January 28, 2021

 

Masseria Liveli Orion 2018 Primitivo

 

I recently replaced my birdfeeder.  The old one had gotten water in it, ruining the birdseed by turning it into a nasty muck on the bottom of the feeder.  Birds didn’t want to eat from it (neither would I) so I had a birdfeeder in my yard but no birds. 

The muck didn’t happen overnight.  It had been a slow process that started when the top of the feeder developed a crack.  Over time, water got into the crack.  The water drained to the bottom of the feeder until there was enough water to ruin the food and make muck.

The birdfeeder creates a good analogy for how my own insides have been since the beginning of COVID.  On the outside, I go to work, I focus on life, and I get things done.  Inside, water has been leaking in through the cracks until my insides are muck.  I find myself being hungry (trying to fill the emptiness inside), angry (I want things to be normal again), lonely (I’m a people person and the isolation is slowly killing me), and tired (depression drags me down more each day).

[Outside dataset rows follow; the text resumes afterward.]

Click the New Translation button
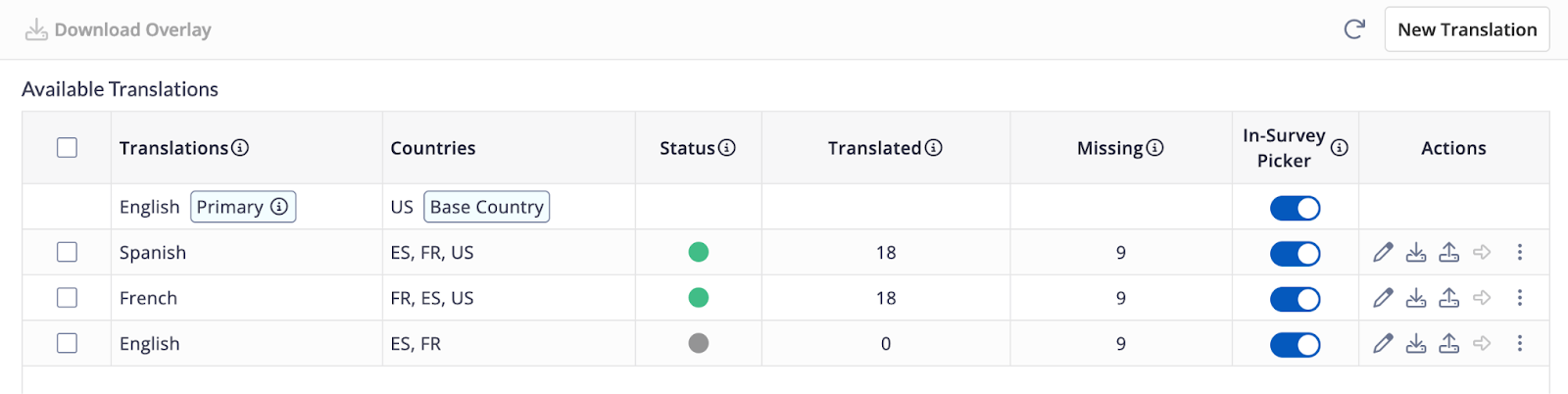The image size is (1568, 394). pos(1467,29)
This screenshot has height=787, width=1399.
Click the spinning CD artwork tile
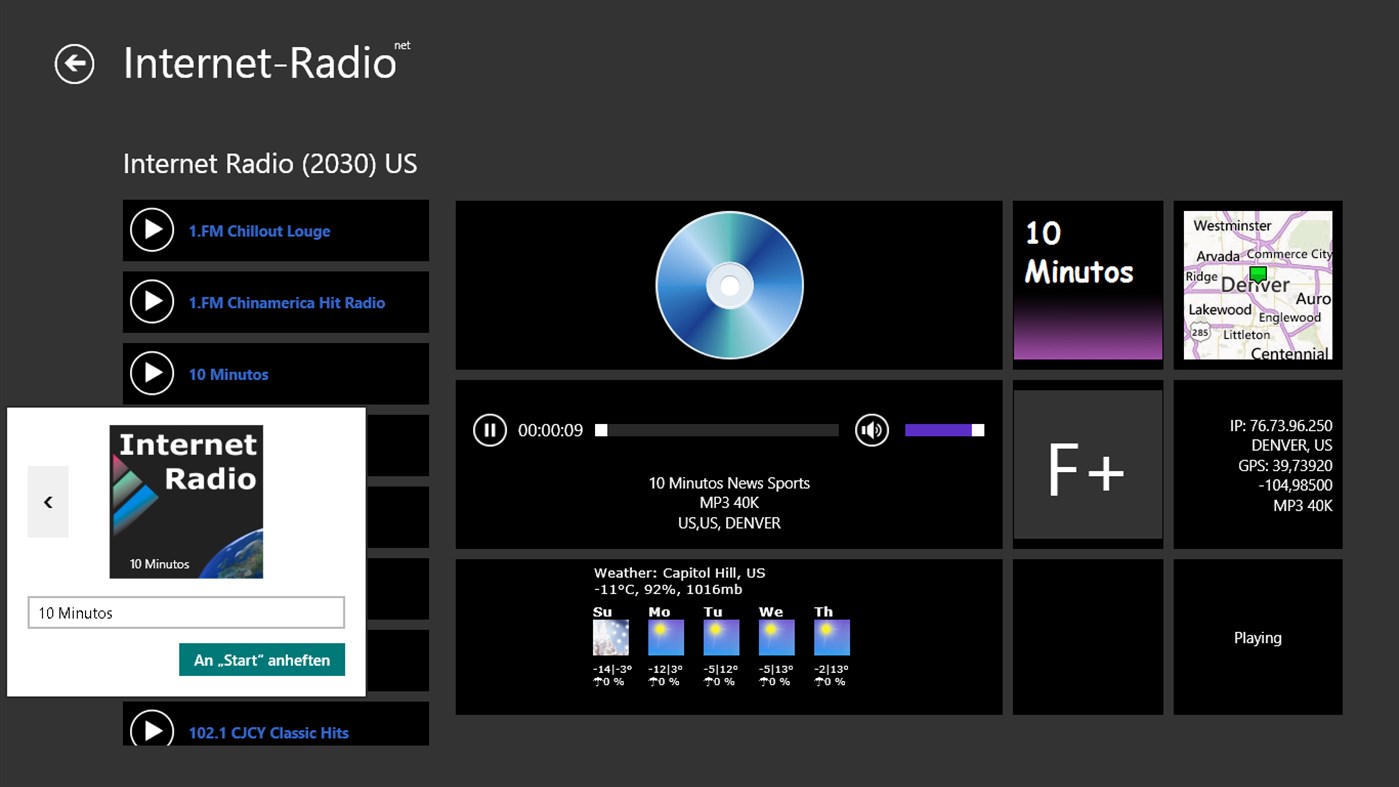tap(728, 284)
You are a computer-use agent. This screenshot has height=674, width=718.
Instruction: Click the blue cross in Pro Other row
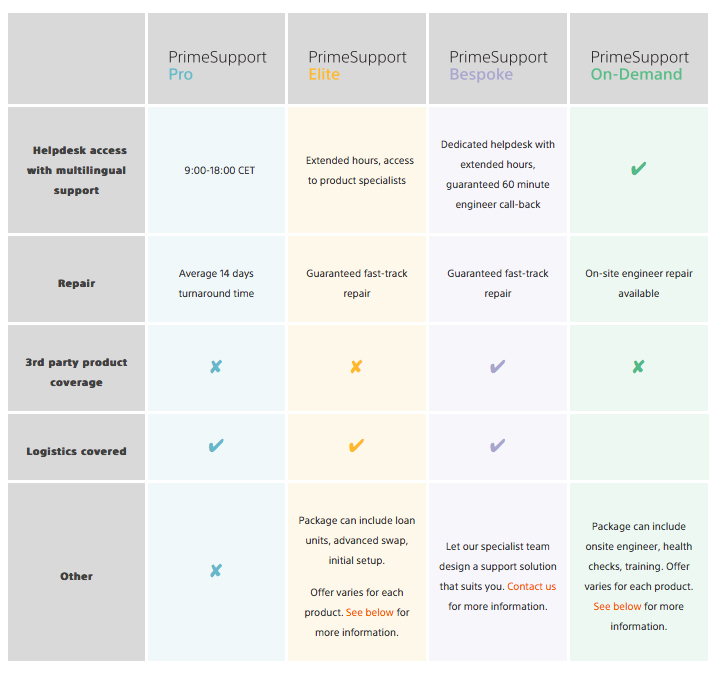point(216,571)
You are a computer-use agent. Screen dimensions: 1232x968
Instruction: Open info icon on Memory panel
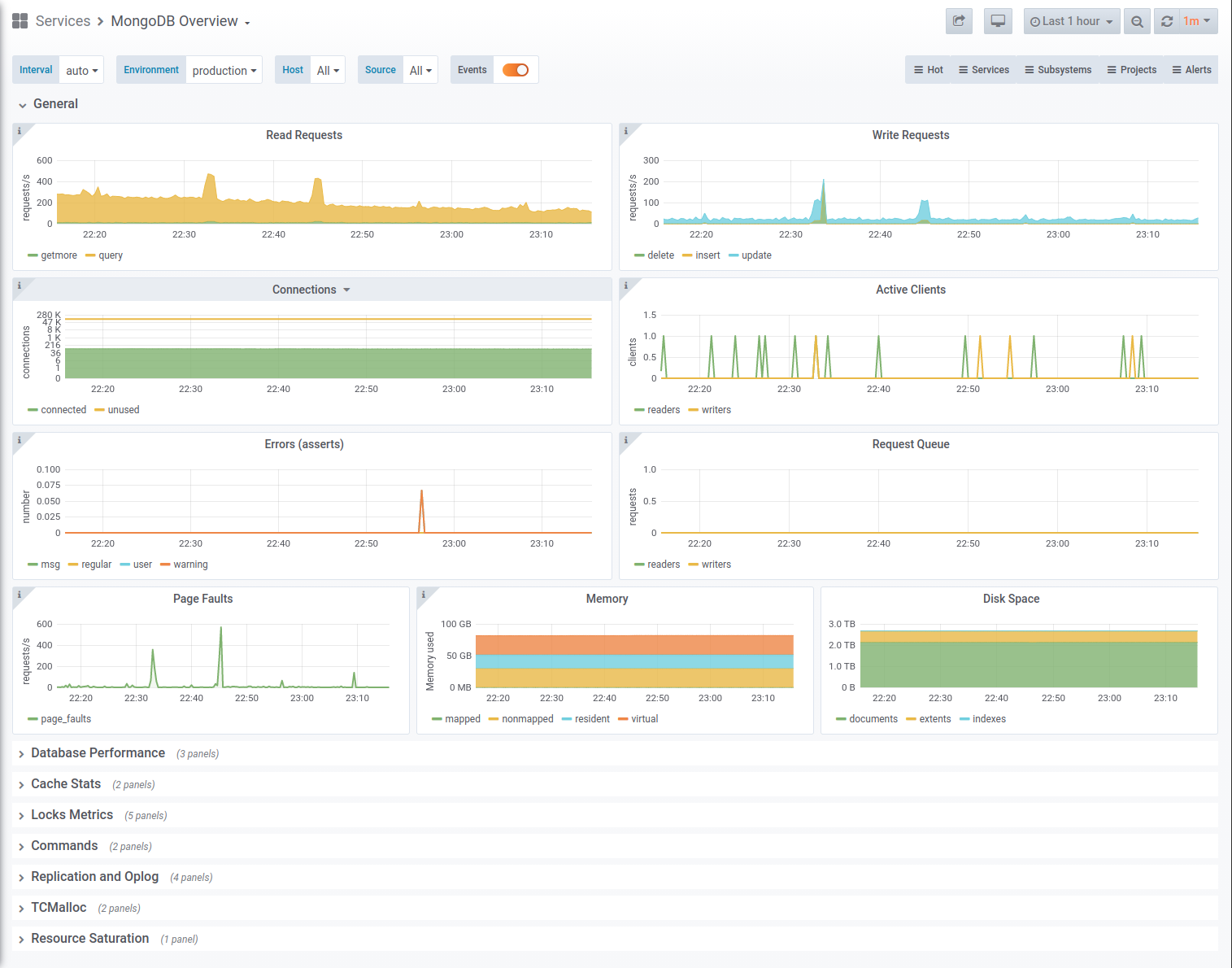point(424,595)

Replacing my birdfeeder so I can watch the birds in the morning while I drink my tea is a step in the direction of taking care of myself.  It’s a step toward removing the muck from my own insides to help myself remember why I love life.  It’s only one step, however, I’ll have to adjust more parts of my life if I’m going to rediscover who I am and reimagine my place in a society that seems to be heading toward a forever in social distancing.

One of my other ways of taking care of myself is identifying the wines I love and enjoying them.  I’ve found lately that I’d rather spend more on a nice bottle that I can enjoy thoroughly than buy a lesser expensive bottle for every day.  I used to be a “glass a night” girl.  I found over time, the glass a night stopped mattering.  It was okay if it was a mediocre wine.  I didn’t appreciate the great wines as much.

I was trying to fill my loneliness by overindulging to the point that a great bottle was going unnoticed. 

I re-set my thinking (I changed out my birdseed) and focused on the individual traits of the wine I was drinking.  I remembered through this process that I LOVE Primitivo. 

This bottle isn’t the kind of bottle I want to open on a Tuesday “because we’re having burgers and I don’t have anything else open tonight.”  It’s a bottle for a moment when I can truly enjoy it, savor it, and allow the flavors of cherry and cinnamon into my soul.  This is a big wine, a wine for someone who likes bold and full-bodied red wines.